◆ PAGE TEXT ◆
.....
It may seem a verbose question but if I may be indulged I think there’s something in this image that tells us something important - that challenges a common acceptance - about cinema and the engagement of dramatic action.
To steer away (momentarily) from the Dog and his ‘Business’ we might pose a more palatable question “Why do we watch Movies?”
Entertainment, Information, Escapism.
If the old Family Feud game show had surveyed a 100 people and gathered their top three responses for contestants to guess it would be no family of Einsteins required to take home the prize.
The low-brow family might say Entertainment, the high-brow family would say Information to hold up an appearance of holier-than-thou and likely a cross demographic of busy modern workers would simply declare Escapism.
But im not so sure any of these is the reason Why We Watch? These are things we get from watching but none of these three - Entertainment, Information or Escapism are inherent to drama or to cinema. To bring relevance to the blog title; I can be entertained, be informed and experience escapism by watching a dog take a dump on a lawn. But I wouldn’t call it cinema and unless it held a particularly dynamic performance aspect, I wouldn’t call it dramatic.
So why do we watch? (Movies that is, not the dog…) We watch because we like to Worry. We love to stew in our own worry about the fate of the world, about whether the boy will get the girl, about the soldier, about the mother, about the child, worry whether the bomb will go off, whether the hero will escape, whether then treasure will be found or the secret uncovered, whether the truth will be revealed or the criminal escape, worry if love will ever be requited or the family reunited…
Where Entertainment, Information and Escapism are the by-product results of watching it is Worry that is the essence of the desire to watch. Our most primeval impetus as humans is to Hope for something to happen whilst Fearing that it won’t. Hope +/- Fear = Worry. And there is no great work of cinema that doesn’t with each shot, cut and word seek to make us worry More…
This is what is inherently problematic with the oft touted idea of cinema’s reason for being and driving goal being ‘entertainment’. Entertainment can exist without Worry, can be plain to view without the nexus of Hope and Fear. As such, whilst cinema can (and should) be entertaining, entertainment is not of itself cinematic. Any film whose primary endeavor is ‘entertainment’ invariably risks failure - failure to engage the viewer with more powerful drivers. Such films become the equivalent of a dog dump on the lawn; funny, amusing, disgusting and alarming such a sight may be - perhaps even a little emotional - but ultimately unmoving, disposable and un-cinematic because whilst I may be entertained I am not in a state of Worry…
These ruminations have become course mantras of mine for my students in recent years but I was delighted to find much more articulate expressions in the pages of the journal Lum:na; a publication of the Australian Film TV and Radio school (AFTRS) (where incidentally I now work - or will do come the 18th January).
.....
◆ DATASET EXCERPT ◆
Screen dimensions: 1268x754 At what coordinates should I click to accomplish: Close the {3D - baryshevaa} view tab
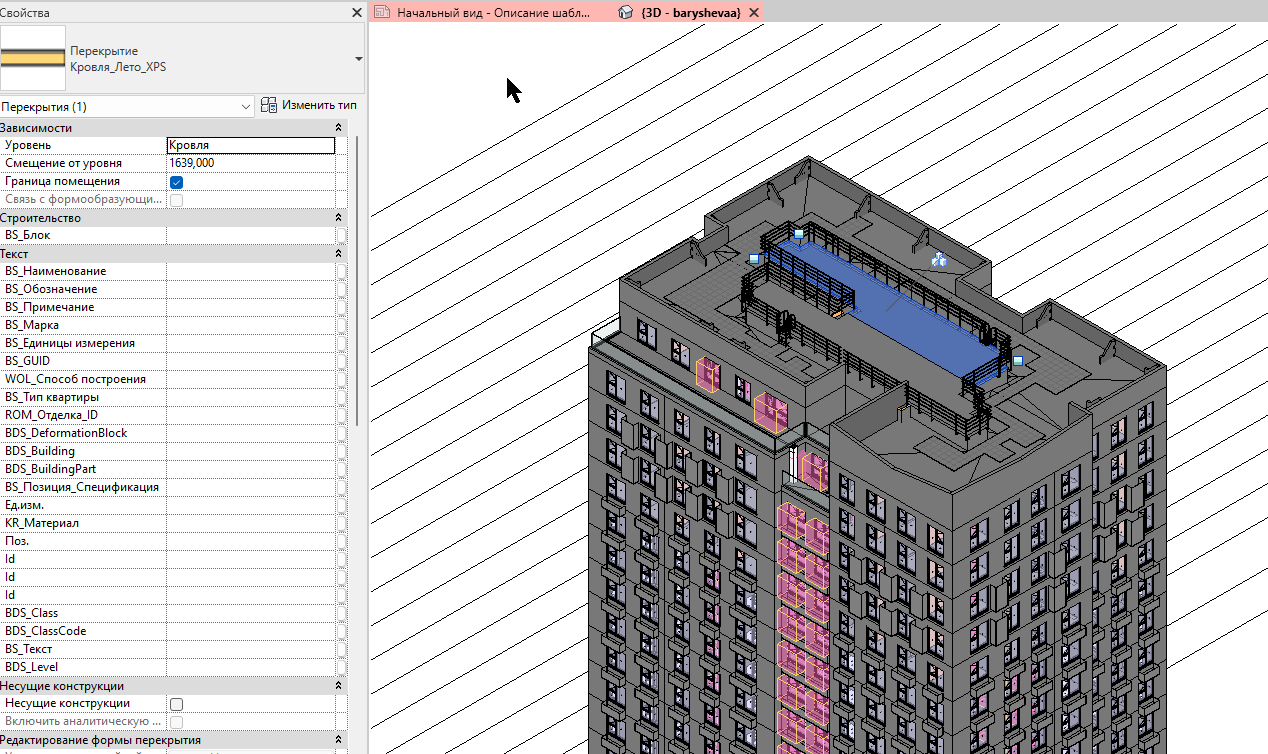754,13
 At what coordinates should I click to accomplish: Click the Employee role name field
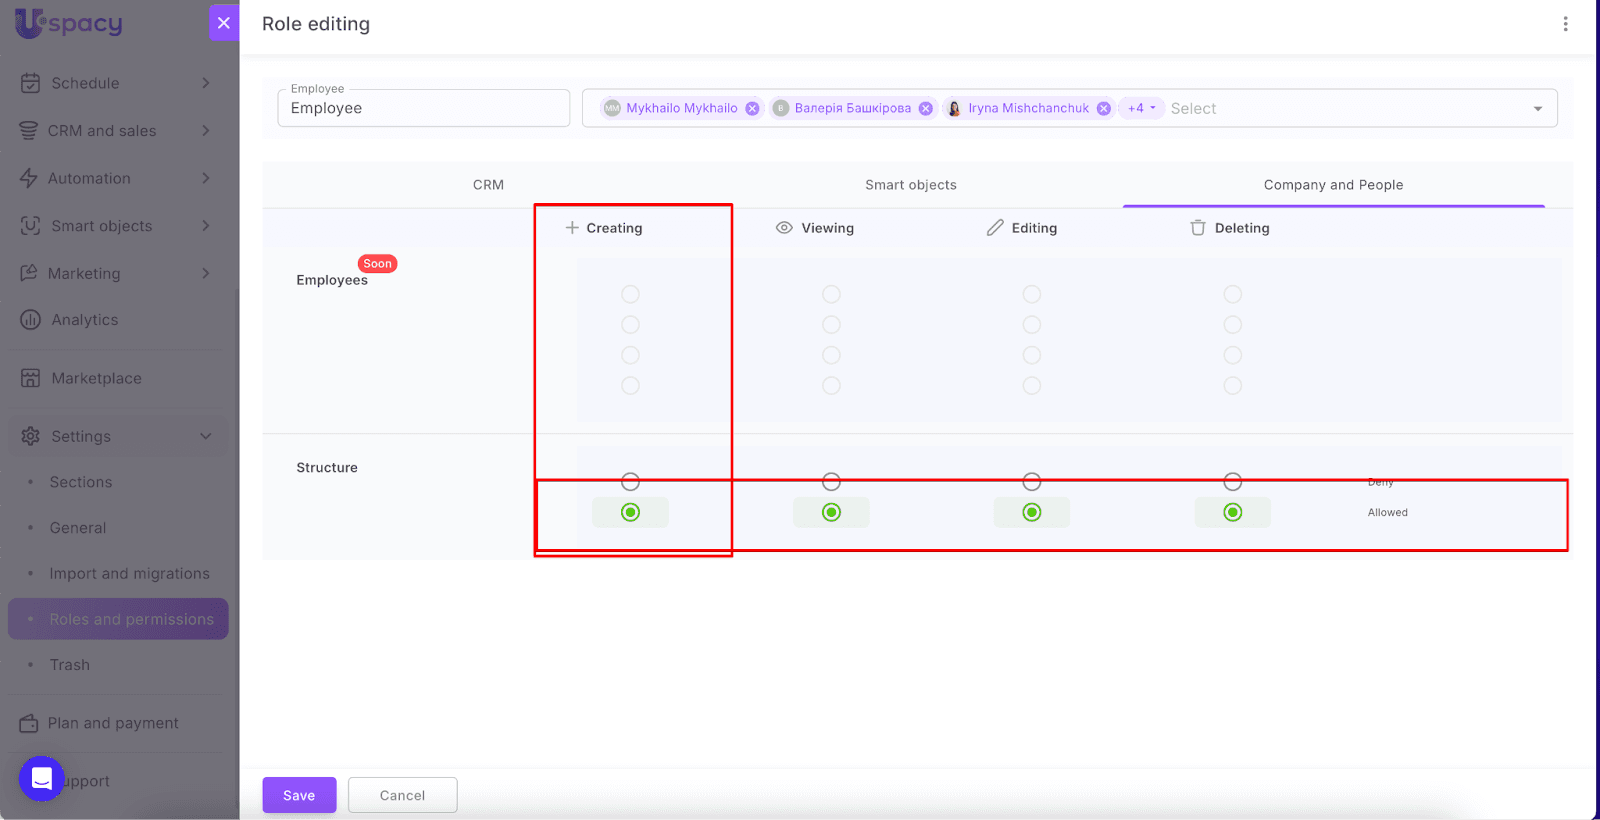click(423, 109)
.....
◆ TASK LIST ◆
- A) Decide whether each statement agrees with the piece on why we watch movies, answering yes or no and quoting the words of the text that settle it. (i) The writer counts escapism as something inherent to cinema. (ii) The writer gives a formula linking hope, fear and worry. (iii) The writer holds that entertainment is not cinematic in itself.
- B) In the piece on why we watch movies, which journal held the more articulate expressions of the writer's ideas?

◆ THE RESPONSES ◆
- A)
(i) No: "none of these three - Entertainment, Information or Escapism are inherent to drama or to cinema."
(ii) Yes: "Hope +/- Fear = Worry."
(iii) Yes: "whilst cinema can (and should) be entertaining, entertainment is not of itself cinematic."

- B) Lum:na, a publication of the Australian Film TV and Radio school (AFTRS).